[Start of section]

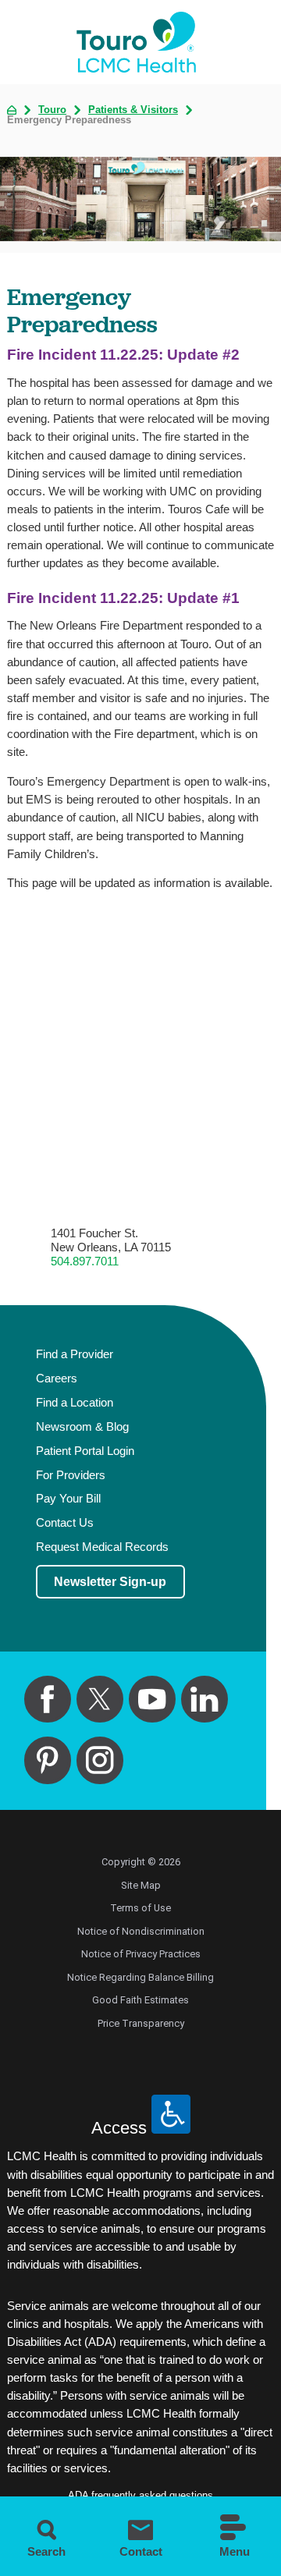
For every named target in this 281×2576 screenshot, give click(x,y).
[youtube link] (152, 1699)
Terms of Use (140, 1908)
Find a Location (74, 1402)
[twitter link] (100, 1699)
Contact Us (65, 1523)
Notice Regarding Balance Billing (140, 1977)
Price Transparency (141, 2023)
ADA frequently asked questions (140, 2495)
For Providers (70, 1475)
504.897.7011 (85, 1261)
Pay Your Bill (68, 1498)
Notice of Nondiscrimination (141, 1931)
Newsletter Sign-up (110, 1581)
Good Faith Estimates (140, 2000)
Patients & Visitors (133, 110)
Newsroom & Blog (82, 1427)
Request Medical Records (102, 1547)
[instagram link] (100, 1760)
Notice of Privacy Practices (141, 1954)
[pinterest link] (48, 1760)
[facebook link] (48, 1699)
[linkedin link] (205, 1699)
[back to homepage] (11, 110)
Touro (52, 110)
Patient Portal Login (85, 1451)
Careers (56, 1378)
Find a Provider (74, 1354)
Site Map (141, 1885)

[End of section]

■ **Work request**: Without the pictures, extract every entry verbatim.

■ **Response**:
For every named target in this 281×2576 screenshot, give click(x,y).
[youtube link] (152, 1699)
Terms of Use (140, 1908)
Find a Location (74, 1402)
[twitter link] (100, 1699)
Contact Us (65, 1523)
Notice Regarding Balance Billing (140, 1977)
Price Transparency (141, 2023)
ADA frequently asked questions (140, 2495)
For Providers (70, 1475)
504.897.7011 (85, 1261)
Pay Your Bill (68, 1498)
Notice of Nondiscrimination (141, 1931)
Newsletter Sign-up (110, 1581)
Good Faith Estimates (140, 2000)
Patients & Visitors (133, 110)
Newsroom & Blog (82, 1427)
Request Medical Records (102, 1547)
[instagram link] (100, 1760)
Notice of Privacy Practices (141, 1954)
[pinterest link] (48, 1760)
[facebook link] (48, 1699)
[linkedin link] (205, 1699)
[back to homepage] (11, 110)
Touro (52, 110)
Patient Portal Login (85, 1451)
Careers (56, 1378)
Find a Provider (74, 1354)
Site Map (141, 1885)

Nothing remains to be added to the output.